Every entry below should be reproduced exactly, with all pictures left out.

## Input material
+++++
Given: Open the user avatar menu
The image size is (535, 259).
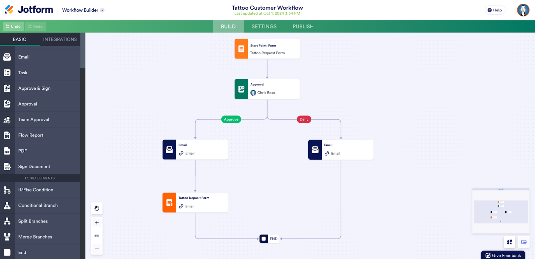Looking at the screenshot, I should click(x=523, y=10).
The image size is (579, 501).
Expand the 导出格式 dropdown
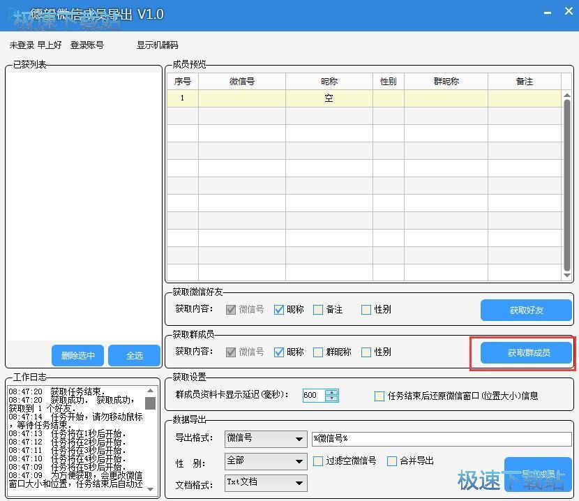(299, 439)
+++++
## Response box
Given: Open the user avatar menu
The image size is (535, 259).
Looking at the screenshot, I should click(x=523, y=10).
The image size is (579, 501).
Expand the 导出格式 dropdown
(299, 439)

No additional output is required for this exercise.